**SOURCE:**
========================
Re: [PATCH V2 mlx5-next 12/14] vfio/mlx5: Implement vfio_pci driver for mlx5 devices

"Dr. David Alan Gilbert" <dgilbert@xxxxxxxxxx> · Mon, 25 Oct 2021 17:34:01 +0100

* Alex Williamson (alex.williamson@xxxxxxxxxx) wrote:
> [Cc +dgilbert, +cohuck]
> 
> On Wed, 20 Oct 2021 11:28:04 +0300
> Yishai Hadas <yishaih@xxxxxxxxxx> wrote:
> 
> > On 10/20/2021 2:04 AM, Jason Gunthorpe wrote:
> > > On Tue, Oct 19, 2021 at 02:58:56PM -0600, Alex Williamson wrote:  
> > >> I think that gives us this table:
> > >>
> > >> |   NDMA   | RESUMING |  SAVING  |  RUNNING |
> > >> +----------+----------+----------+----------+ ---
> > >> |     X    |     0    |     0    |     0    |  ^
> > >> +----------+----------+----------+----------+  |
> > >> |     0    |     0    |     0    |     1    |  |
> > >> +----------+----------+----------+----------+  |
> > >> |     X    |     0    |     1    |     0    |
> > >> +----------+----------+----------+----------+  NDMA value is either compatible
> > >> |     0    |     0    |     1    |     1    |  to existing behavior or don't
> > >> +----------+----------+----------+----------+  care due to redundancy vs
> > >> |     X    |     1    |     0    |     0    |  !_RUNNING/INVALID/ERROR
> > >> +----------+----------+----------+----------+
> > >> |     X    |     1    |     0    |     1    |  |
> > >> +----------+----------+----------+----------+  |
> > >> |     X    |     1    |     1    |     0    |  |
> > >> +----------+----------+----------+----------+  |
> > >> |     X    |     1    |     1    |     1    |  v
> > >> +----------+----------+----------+----------+ ---
> > >> |     1    |     0    |     0    |     1    |  ^
> > >> +----------+----------+----------+----------+  Desired new useful cases
> > >> |     1    |     0    |     1    |     1    |  v
> > >> +----------+----------+----------+----------+ ---
> > >>
> > >> Specifically, rows 1, 3, 5 with NDMA = 1 are valid states a user can
> > >> set which are simply redundant to the NDMA = 0 cases.
========================
**OBJECTIVE A:**
For each statement, say whether it agrees with the mailing list message, answering yes or no and quoting the words of the message that decide it: (i) Dr. David Alan Gilbert's message is dated Mon, 25 Oct 2021. (ii) Jason Gunthorpe is quoted as writing on 10/19/2021. (iii) Alex Williamson's reply adds dgilbert and cohuck to the Cc list.

**RECORDS FOR THE EXERCISE:**
========================
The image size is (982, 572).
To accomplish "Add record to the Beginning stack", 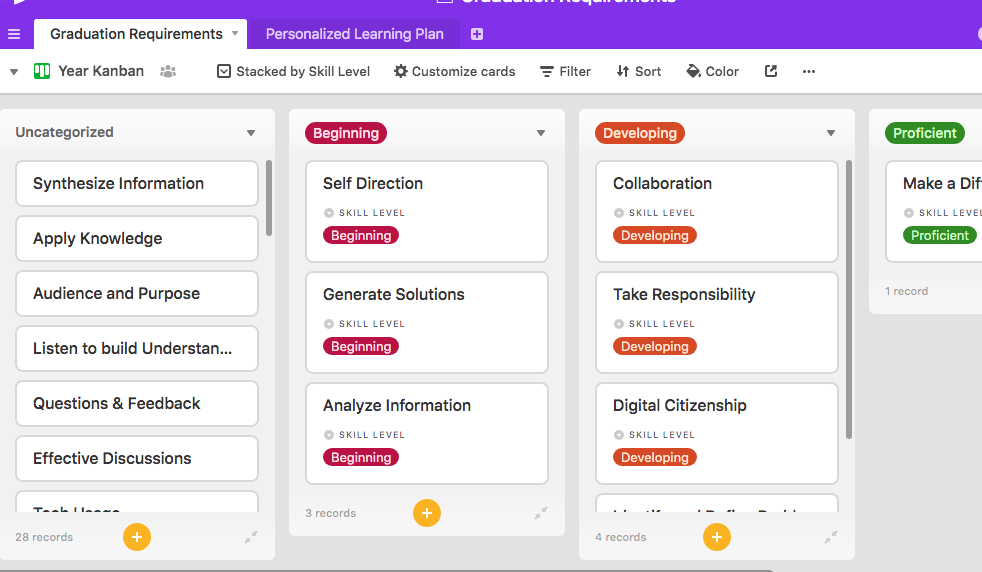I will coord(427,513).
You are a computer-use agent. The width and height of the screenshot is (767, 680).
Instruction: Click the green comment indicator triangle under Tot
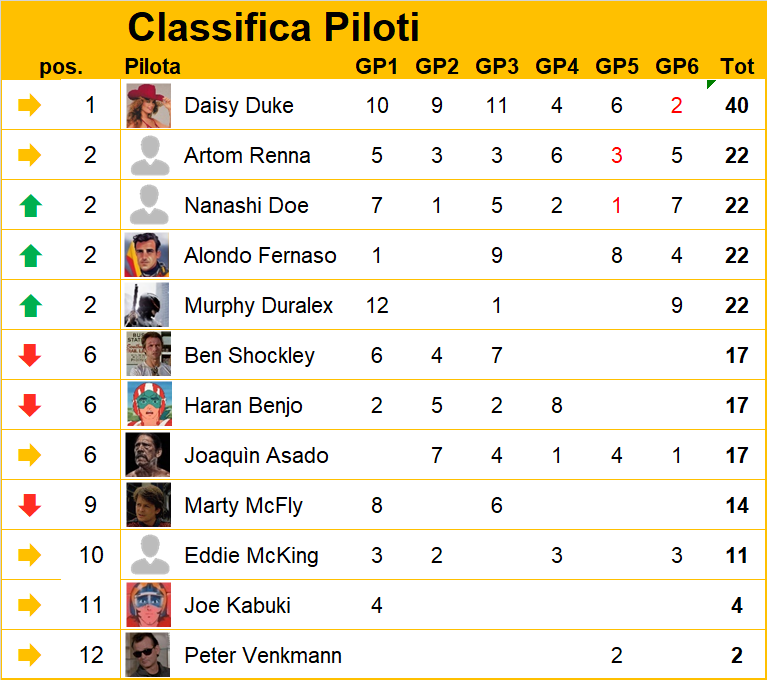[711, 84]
========================
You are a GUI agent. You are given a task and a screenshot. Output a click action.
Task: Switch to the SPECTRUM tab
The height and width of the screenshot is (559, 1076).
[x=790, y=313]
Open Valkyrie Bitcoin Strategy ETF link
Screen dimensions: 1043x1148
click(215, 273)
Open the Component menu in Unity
========================
**OBJECTIVE B:**
Render the rows from the line with "You are a GUI" to the line with "Open the Component menu in Unity" as a numbered list, leaving out any blank lines.

**FINAL ANSWER A:**
(i) Yes: "Mon, 25 Oct 2021 17:34:01 +0100"
(ii) No: "On 10/20/2021 2:04 AM, Jason Gunthorpe wrote:"
(iii) Yes: "[Cc +dgilbert, +cohuck]"

**FINAL ANSWER B:**
1. You are a GUI agent. You are given a task and a screenshot. Output a click action.
2. Task: Switch to the SPECTRUM tab
3. The height and width of the screenshot is (559, 1076).
4. [x=790, y=313]
5. Open Valkyrie Bitcoin Strategy ETF link
6. Screen dimensions: 1043x1148
7. click(215, 273)
8. Open the Component menu in Unity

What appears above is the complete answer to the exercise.